### Task description
Transcribe the lines below without any changes, starting at the line that contains "Find the location of a" and ending with the final line. Leave the pictures out of your answer.

### Data provided
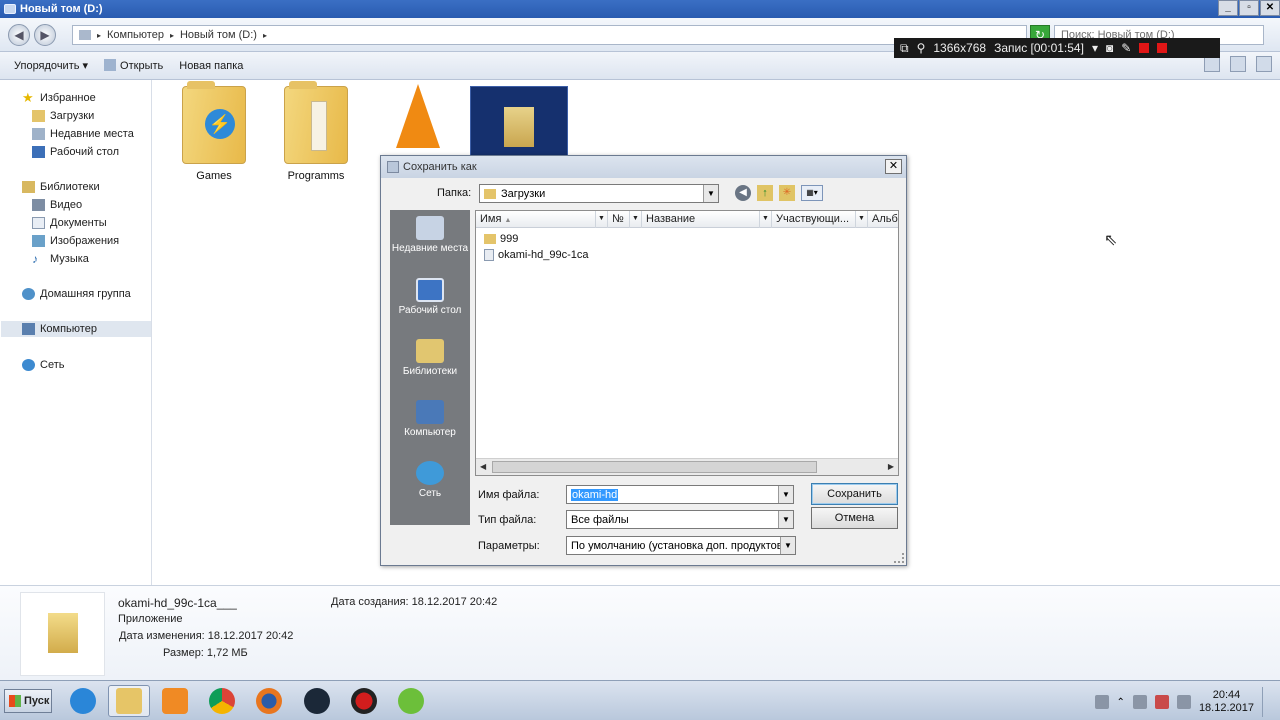  What do you see at coordinates (430, 420) in the screenshot?
I see `place-computer: Компьютер` at bounding box center [430, 420].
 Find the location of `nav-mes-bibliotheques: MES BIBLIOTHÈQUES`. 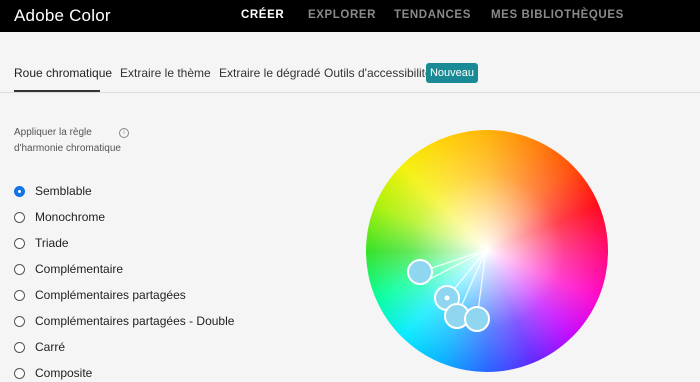

nav-mes-bibliotheques: MES BIBLIOTHÈQUES is located at coordinates (558, 15).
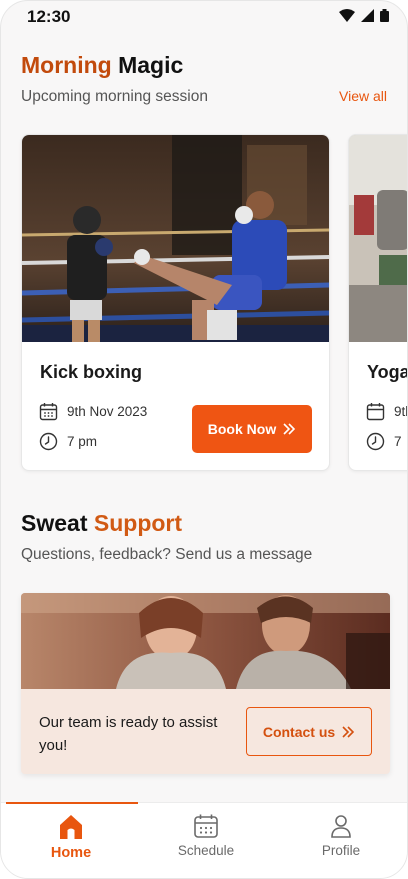  Describe the element at coordinates (341, 850) in the screenshot. I see `nav-label: Profile` at that location.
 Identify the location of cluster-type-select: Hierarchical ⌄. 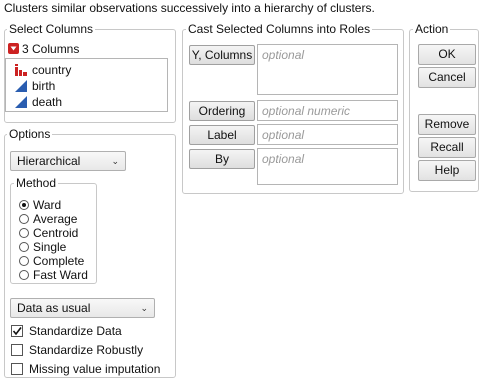
(68, 161).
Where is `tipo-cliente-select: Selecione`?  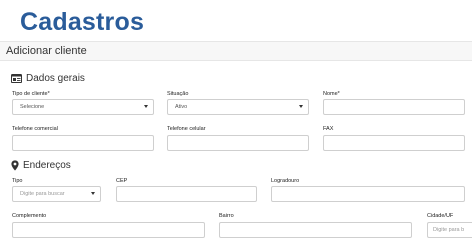
tipo-cliente-select: Selecione is located at coordinates (83, 107).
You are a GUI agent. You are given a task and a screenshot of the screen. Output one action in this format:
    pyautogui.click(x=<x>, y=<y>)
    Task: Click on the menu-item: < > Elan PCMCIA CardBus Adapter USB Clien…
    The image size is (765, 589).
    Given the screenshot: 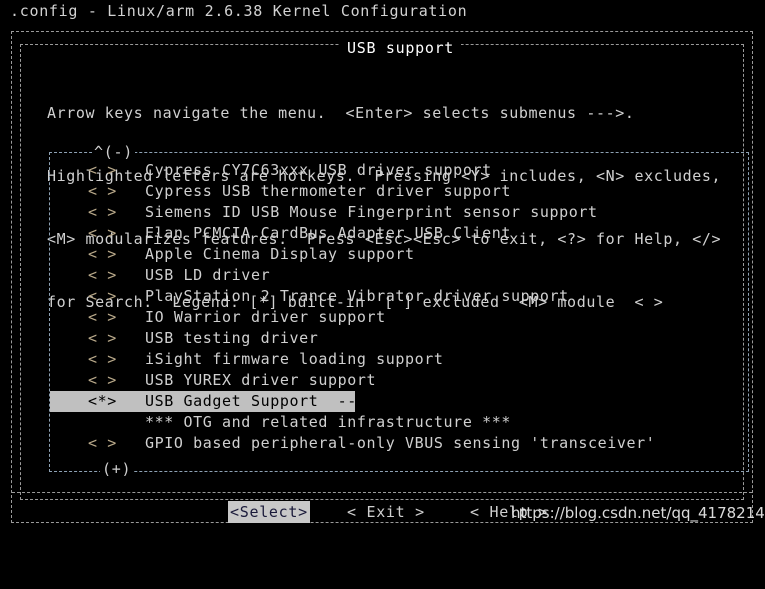 What is the action you would take?
    pyautogui.click(x=399, y=234)
    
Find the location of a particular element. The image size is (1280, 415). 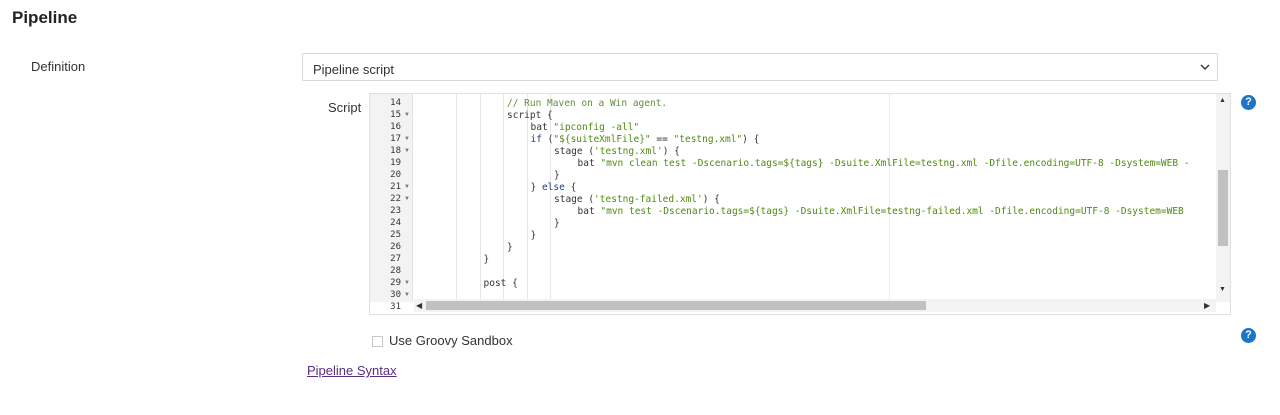

line-number: 29 is located at coordinates (396, 283).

### Answer for this exercise
Find the location of a particular element. The image size is (1280, 415). 

line-number: 29 is located at coordinates (396, 283).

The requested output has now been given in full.